Under the current system, the type of insurance we have is shaped and molded by the tax law. Each additional dollar of premium paid by an employer escapes income and payroll taxes. So for a middle-income employee, government is effectively paying for up to half the cost of the insurance. That means that (through their employers) people tend to obtain insurance until it is worth only 50¢ on the dollar at the margin.

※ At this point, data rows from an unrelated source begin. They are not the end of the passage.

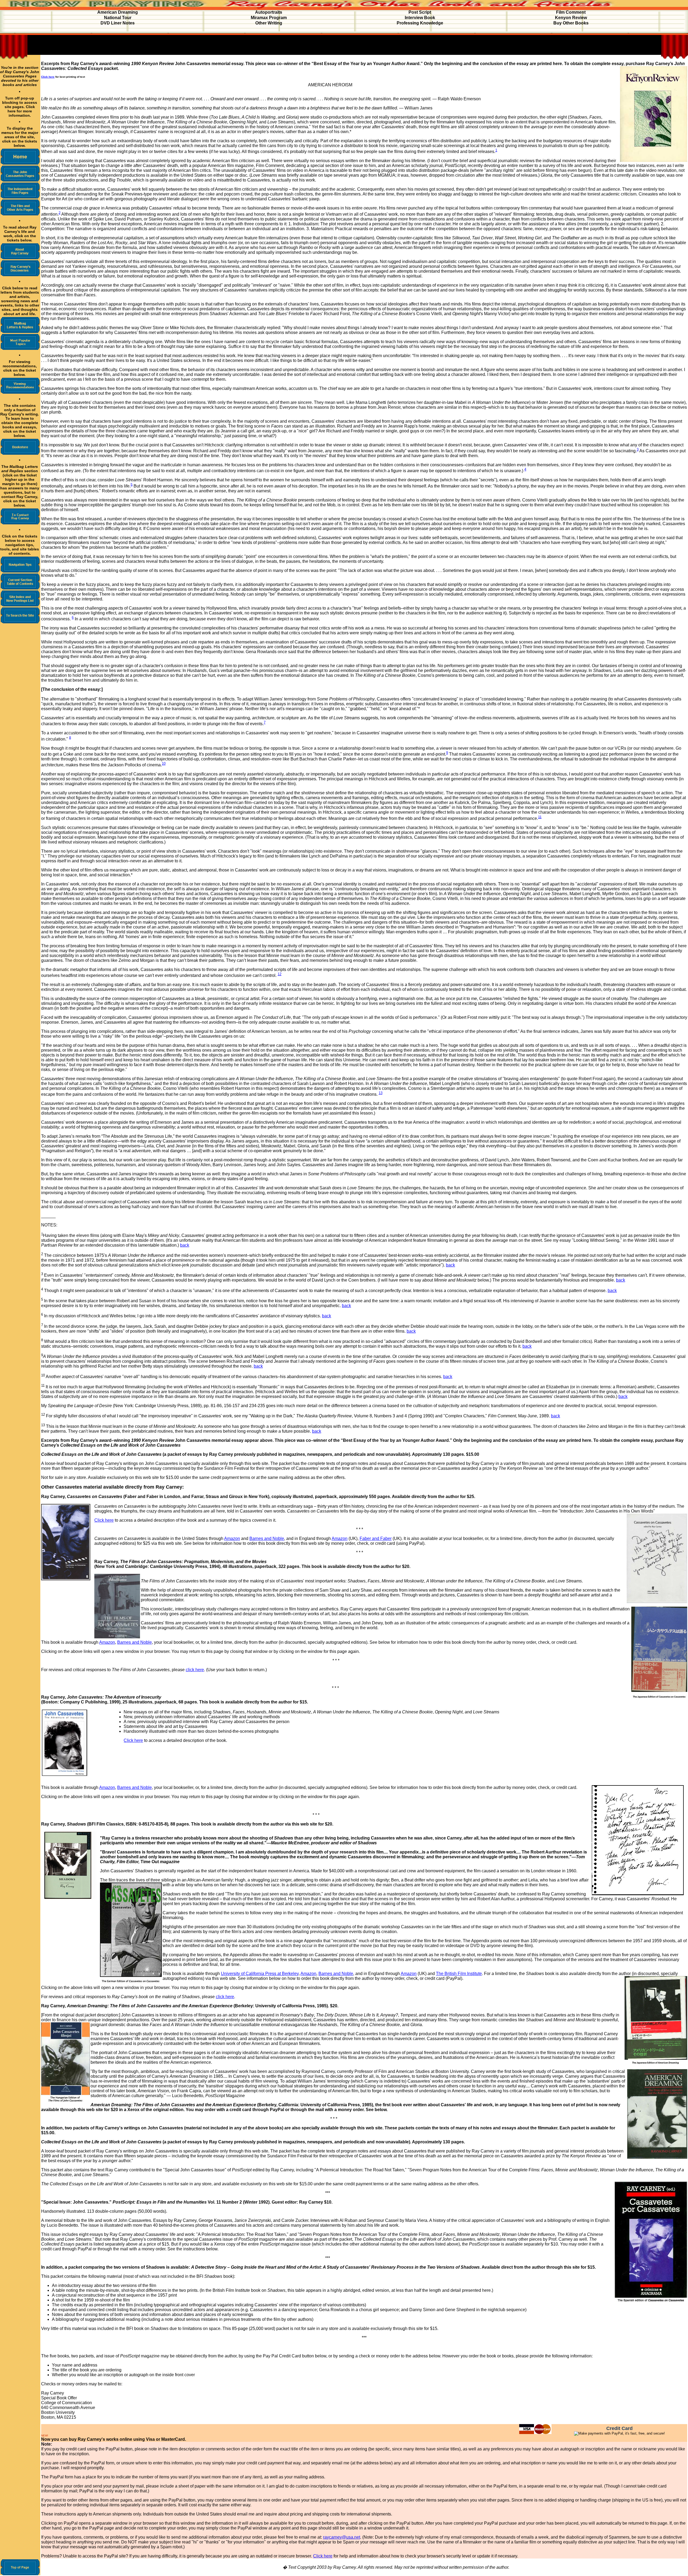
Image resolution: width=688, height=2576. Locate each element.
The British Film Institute (459, 1973)
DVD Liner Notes (118, 23)
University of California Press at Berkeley (260, 1973)
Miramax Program (269, 17)
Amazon (232, 1538)
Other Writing (268, 23)
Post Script (419, 12)
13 (380, 1093)
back (184, 1245)
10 (164, 764)
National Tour (117, 17)
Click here (104, 1520)
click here (195, 1669)
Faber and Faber (376, 1538)
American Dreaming (117, 12)
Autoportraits (268, 12)
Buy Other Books (571, 23)
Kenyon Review (571, 17)
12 (279, 974)
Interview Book (420, 17)
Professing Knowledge (420, 23)
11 (540, 817)
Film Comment (571, 12)
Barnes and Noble (266, 1538)
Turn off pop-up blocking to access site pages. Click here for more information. (19, 107)
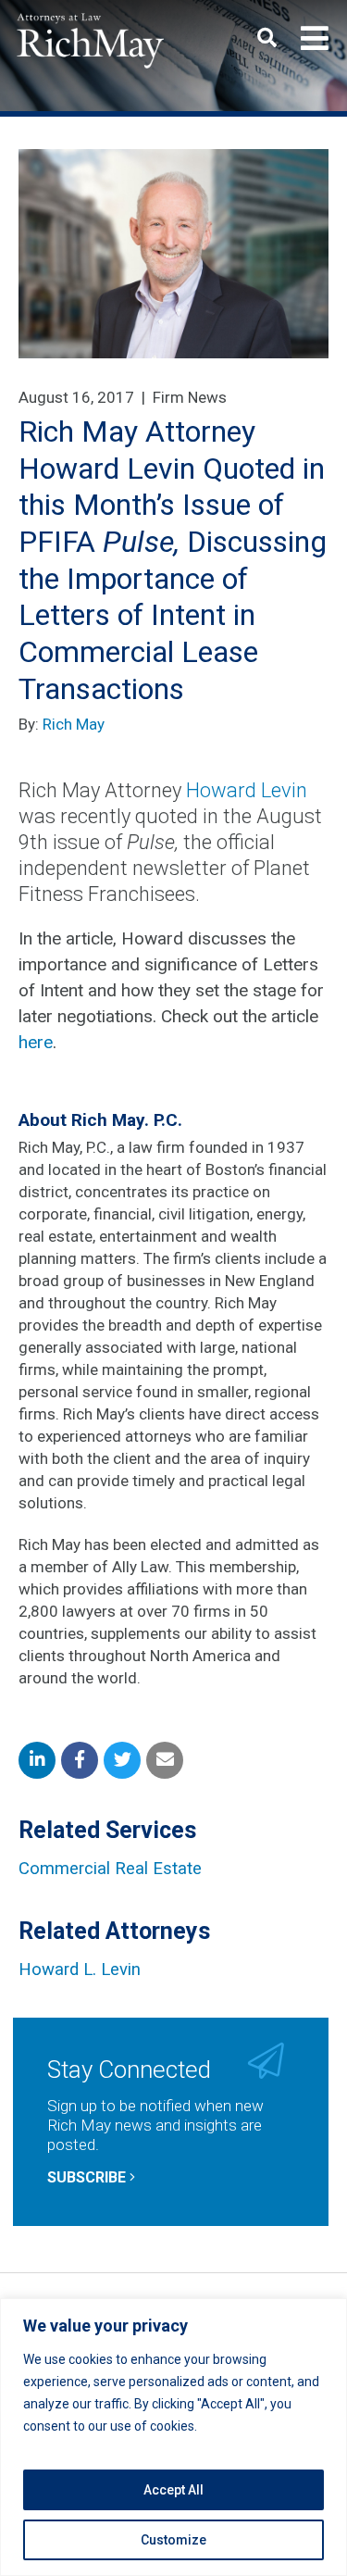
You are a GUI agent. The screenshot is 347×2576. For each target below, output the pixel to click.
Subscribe (88, 2177)
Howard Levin (246, 790)
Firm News (190, 397)
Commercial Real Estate (110, 1868)
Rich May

[This is why private group insurance tends to pay for care in the same wasteful ways that Medicare pays for care. And the individual market is so small, that insurers there are not in a position to challenge the payment schemes that dominate everywhere else.]
In a McCain world, however, each additional dollar of premium would be paid after-tax. So people would not buy an extra dollar of insurance unless they got a dollar's worth of value (in contrast to 50 cents today). This means that insurers would have to (a) find entirely new and more efficient ways of paying for midrange health care – which is often chronic care – or (b) lose premium dollars to health savings accounts (HSAs) and other direct-pay systems.
One way in which third-party insurance could be transformed is along the lines Mark McClelland and I proposed for Medicare, described here. Providers would be given enormous freedom to repackage and reprice their services, provided overall costs do not rise and quality does not fall.
But another possibility is that new direct-pay markets would emerge, similar to the markets for cosmetic and Lasik surgery or like walk-in clinics in shopping malls. To fund these purchases, people could make deposits to HSAs rather than pay additional premiums to insurers. [And, as Mark Pauly and I explained some time ago (here), the HSAs should be Roth HSAs, with after-tax deposits and tax-free withdrawals.]
Electronic medical records, price and quality transparency, telephone and e-mail consultations – all of the things Congress and the Administration are unsuccessfully trying to force on providers today would emerge naturally – without coercion, without new laws and without bureaucratic harassment.
Bottom line: expect the market for insurance and the market for care to change in radical ways once we fundamentally change the economic incentives of all the participants in those markets.